> [TEXT SHOWN]:
-*-*-
I recently mentioned that I have been reading Dharma Parenting. I really want to share a little more about this approach as it was completely new to me and I have found it so compelling. The book is called Dharma Parenting: Understand Your Child's Brilliant Brain for Greater Happiness, Health, Success, and Fulfillment by Robert Keith Wallace and Frederick Travis. I initially read the kindle version but it turned out to be a book that I really enjoy having as a hard copy and being able to underline and highlight sections. I've highlighted a lot!
'Dharma' refers to a way of living that creates and supports physical and emotional balance, health, and fulfillment. Dharma Parenting is a unique approach that combines ancient and modern knowledge in order to raise happy successful children based on their individual brain/body type.
Dharma Parenting incorporates six parenting tools that apply to children of all age groups.
Discover your child's, and your own brain/body type.
Attention and appreciation.
Routines to improve family dynamics.
Manage meltdowns and cultivate better behavior.
Anticipate and adapt.
The first step is to discover your child's and your own brain/body type.
"Dharma Parenting draws on the time-tested knowledge of Ayurveda’s mind/body types and combines it with the latest understanding of how the brain is shaped by natural maturation and experience. These two factors— natural patterns of response and ongoing brain changes—contribute to what we call brain/body types, which are enormously useful for understanding your child’s behavior."
Ayurveda originated in India and is the most ancient system of natural medicine. Ayurveda defines physical, mental, social, and behavioral tendencies in terms of three main natures—Vata, Pitta, and Kapha. The Vata nature is sensitive, always changing, and creative. The Pitta nature is dynamic, strong-willed, and inquisitive. The Kapha nature is calm, steady, and kind. Everyone, including children, possesses some combination of these three natures, with one or two generally predominating.
The second step is to understand what triggers imbalance in your child.
"At any time of the day, your child's brain/body type can be either balanced or imbalanced, resulting in corresponding behavioral, emotional, and physical states. Understanding what triggers imbalance in your child will help you to understand what they're experiencing and how to help them with their reactions."
The third step is to follow the recommendations, tips, and practical suggestions to attain or maintain balance and achieve health, success, and fulfillment.
"By attending to your child's brain/body type - his natural tendencies and changing brain connections - you'll be able to better understand what your child needs to be happy and successful."
Dharma Parenting provides specific dietary, exercise, aromatherapy and parenting recommendations for each brain/body type. The recommendations are all practical and for the most part, easy to implement. Some suggestions relate to the child's temperature, sleep, routines, and how to handle specific circumstances. It's all valuable information.
-*-*-
> [SUPPLIED ENTRIES]:
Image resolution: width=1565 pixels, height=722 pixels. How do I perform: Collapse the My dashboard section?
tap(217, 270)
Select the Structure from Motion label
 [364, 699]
-*-*-
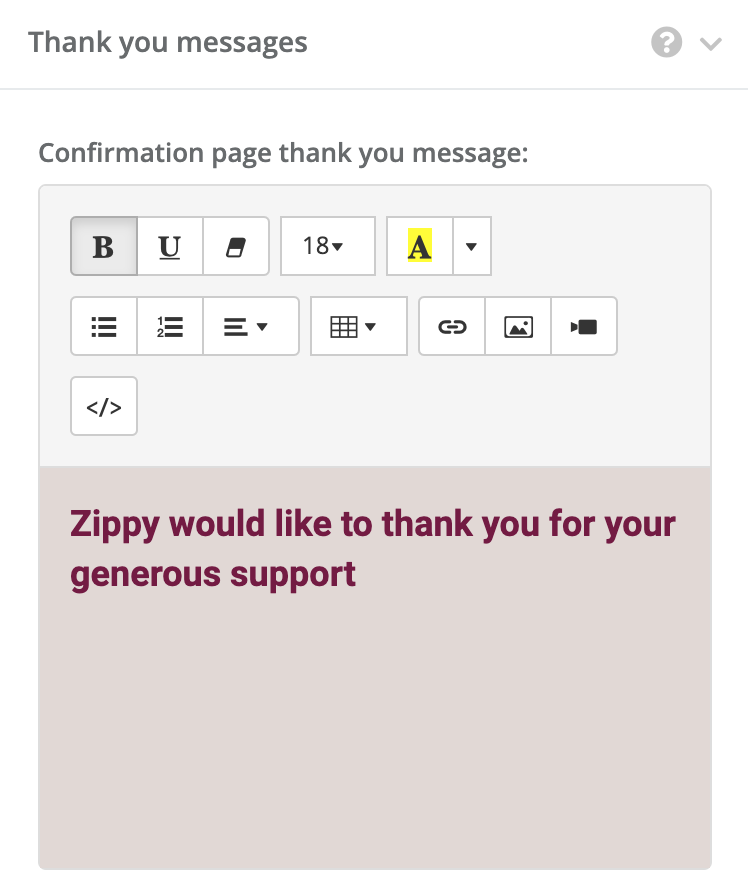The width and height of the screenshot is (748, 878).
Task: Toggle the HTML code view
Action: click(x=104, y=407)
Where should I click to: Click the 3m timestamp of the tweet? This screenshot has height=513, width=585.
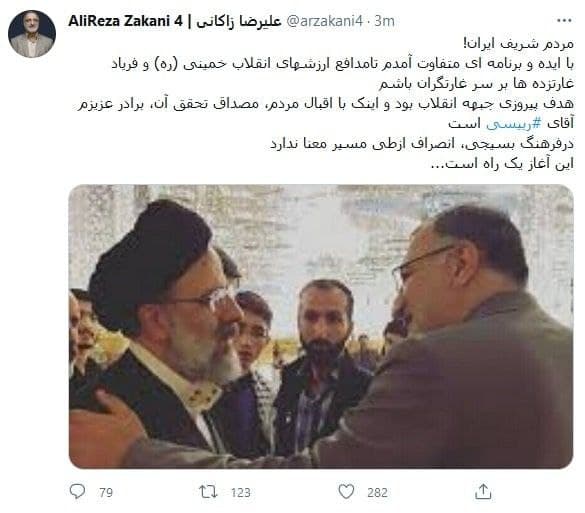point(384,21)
-*-*-
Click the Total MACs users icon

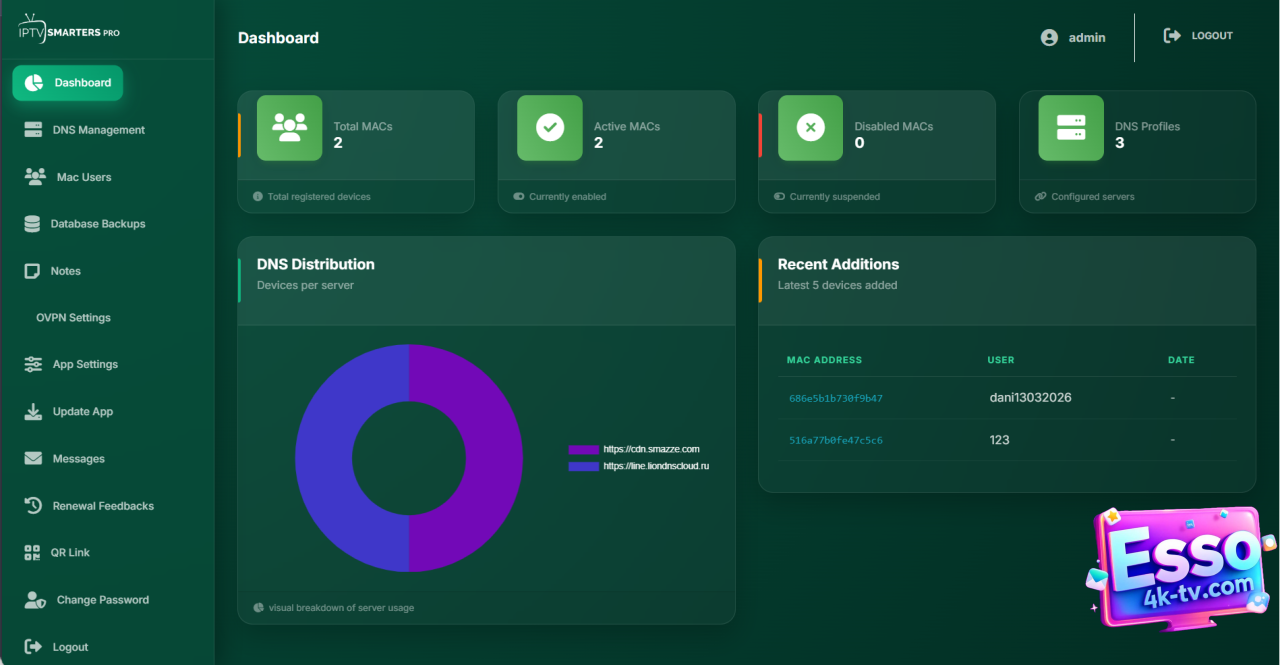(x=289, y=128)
-*-*-
> [TASK STATEMENT]: Continue the piece about Dharma Parenting, starting right after its last sentence, "It's all valuable information."

> [EXPECTED ANSWER]:
I also love this little bit of information on handling meltdowns or to modify inappropriate behavior, I know it's a big concern for many parents. Dharma parenting recommends;
- Check in with yourself and your child.
- Comfort your child.
- Change your child's brain state.
- Choices: Give choices.
- Consequences: Enforce consequences.
- Coach: You're the coach.
The authors expand on each point and it all goes back to nurturing your child's brain development!
One of the reasons I love this approach is because it is so practical! I could immediately identify Caspar's brain/body type (he is Kapha) and I could use the suggestions straight away. I agreed with it so, so much and it helped me to understand his behavior. I was laughing and nodding as I was reading. I could make immediate changes to support him! Otis is proving to be more difficult to understand and I am still determining his brain/body type.
There is so much more to Dharma Parenting. There are sections on family dynamics, meditation and lots of case studies. Dharma parenting covers children from infants to young adults. It is also very supportive of the Montessori way, especially in relation to creating a safe and stimulating home environment, developing concentration, and independence.
"Research has shown that the children who do best at school followed their parents around when they were young and helped with daily activities as they grew older. For example, while mom cooked, they had their own bread dough and rolling pin. These children become more curious and more open to new experiences; they deal with conflict better and are happier."
"Your parenting style - the way you teach and discipline your child - is vital for the creation of self-regulating pathways in your child's brain... With positive and effective parenting, your children will become more independent and self-confident, and develop a sense of right and wrong that will help them resist negative peer pressure."
If you've read Dharma Parenting or if you use a similar approach with your children, I would love to hear about your experiences.